» EXERCISE PASSAGE:
• • •
Or…”Florida’s Ignorance Continues Unabated”
As a civil rights attorney, one of the areas with which we deal is discrimination in schools. Sometimes it’s bullying. Sometimes it’s a refusal to accommodate a disability. There are many disabilities to which students are subject. Many of these can be physical or entirely physiological, such as accommodations for sugar intake for juvenile diabetes, leaving or arriving at classes early for students who have mobility issues, provision of special equipment, etc. The more difficult issues with which to deal, however, arise when a student has disabilities that are cognitive or emotional in nature, especially those that are “syndromic” which defy precise labelling and diagnosis of extent and nature.
Autism is an organic brain neuro-atypicality that is best understood as a “spectrum” disorder because no two people with Autism are alike. Autism is not like a broken hip; a hip is a hip, and diagnosis and treatment is not much subject to medical debate. One of the most frequent expressions of autistic symptomatology is an inability to act in a fashion that the dominant culture deems “appropriate” in any given set of circumstances. Many autistic people – nearly all of them – lack some degree of “awareness” of what behavior or speech is “acceptable,” from a societal sense, under certain circumstances. They lack what more “neurotypical” people have, that allows a “sense” of what is ok, and not ok, to do and say.
This is not a “choice” that an autistic person makes. An autistic person does not evaluate all possible opportunities to speak or react to a particular set of circumstances and select the conduct that’s going to be the most effective, or the least offensive or disturbing, to the dominant cultural “normal” perceptions.
Almost everyone understands this reality of autism, to some degree. At least, people who take the time not to be ignorant do.
Then, we have Florida, the state that helped give us Donald Trump.
• • •
» RECORDS SHOWN:

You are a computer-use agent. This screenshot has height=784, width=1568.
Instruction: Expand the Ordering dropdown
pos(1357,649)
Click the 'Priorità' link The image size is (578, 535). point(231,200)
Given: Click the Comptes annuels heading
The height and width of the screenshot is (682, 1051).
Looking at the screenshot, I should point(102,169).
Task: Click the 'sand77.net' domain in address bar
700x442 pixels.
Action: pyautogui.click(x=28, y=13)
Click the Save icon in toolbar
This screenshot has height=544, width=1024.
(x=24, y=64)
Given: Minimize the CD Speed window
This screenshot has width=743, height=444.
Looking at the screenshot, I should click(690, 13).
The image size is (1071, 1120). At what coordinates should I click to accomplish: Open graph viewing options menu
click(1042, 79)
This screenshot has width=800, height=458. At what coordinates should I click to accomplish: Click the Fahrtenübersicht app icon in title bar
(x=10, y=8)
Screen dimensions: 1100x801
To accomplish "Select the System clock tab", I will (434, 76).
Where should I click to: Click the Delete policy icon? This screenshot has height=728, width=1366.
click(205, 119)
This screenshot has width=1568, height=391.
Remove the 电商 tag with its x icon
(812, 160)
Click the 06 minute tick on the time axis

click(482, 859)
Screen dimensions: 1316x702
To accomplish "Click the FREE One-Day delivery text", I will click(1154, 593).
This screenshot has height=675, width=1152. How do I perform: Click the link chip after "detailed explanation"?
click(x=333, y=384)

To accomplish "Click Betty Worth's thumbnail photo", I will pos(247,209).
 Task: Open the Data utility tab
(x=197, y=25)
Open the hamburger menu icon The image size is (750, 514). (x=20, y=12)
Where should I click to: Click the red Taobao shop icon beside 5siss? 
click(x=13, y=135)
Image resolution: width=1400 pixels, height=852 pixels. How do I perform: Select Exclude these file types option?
• • •
» DIRECTIONS FOR THIS TASK:
Write the next part of the post about autism and school discrimination, starting after its final sentence about Florida. The records have nothing to do with this.

» TASK RESULT:
John Haygood is a 10 year old student at Okeechobee Achievement Academy. He was arrested – yes, I said arrested, like what you do to adults who do really bad things – at his school, last week, for felony battery against a paraprofessional.
Just so you know, felony battery is a pretty serious crime, involving not only requisite physical conduct, but a requisite mental intent to commit an act which the person knows is not right under the circumstances. It ain’t disorderly persons stuff.
Also by the way, this “Academy” is a place where students with either behavioral, developmental or cognitive issues go especially. You’d assume that any “paraprofessional” working in that environment would be somewhat ready for atypical behavior, no?
John was being disruptive in class, throwing paper balls around the classroom and hitting other students, etc. He was asked to go to timeout, refused, and that’s when our little master criminal “attacked” the paraprofessional. Admittedly, he did things that, in other contexts, and certainly outside an academy that welcomes autistic students, would be a bit chilling. He threatened to “kill” the teacher (remember he’s 10).
In October, John was expelled from the Academy and had been completing his schoolwork from home. Last Wednesday, he returned to the Academy to take a standardized test, but was being noncompliant. After he was given time to take the test, the police arrested him based upon the fact that there was an “active warrant.” The arresting officer was told by the student “Don’t touch me, I don’t like to be touched” (not wanting to be touched is exceedingly common for kids on the spectrum).
This 10 year old was then handcuffed and transported to juvenile detention, where he spent the night away from his family. The next day, he appeared in court on charges of assault, and was released. A disturbing video demonstrates that the entire time he is being arrested, he’s terrified and repeats words to the effect of “I don’t know what’s happening.”
This entire course of conduct, in which both the school and the police are entirely complicit and entirely responsible, demonstrates a profound ignorance; but much worse, in today’s day and age, there is no excuse for this state of ignorance on the part of people involved in this sort of situation. We’re not talking about the Piggly Wiggly clerk who doesn’t understand autism and who never graduated high school and never bothered to do any reading or look around the planet for the last ten years. We’re talking about teachers at a school for students on the spectrum and police that should absolutely have been trained on how to deal with spectrum-disorder individuals, both juvenile and adult.
I’m not arguing that there’s no set of circumstances in which police ought not be summoned, nor any set of circumstances where police might not have to assist in restraining or arresting someone who is a danger to themselves or others.
But arrest? Overnight detention from away from his family for a 10 year old?
Shame on Florida. Wasn’t helping to inflict Trump on us all enough screwing up for this century?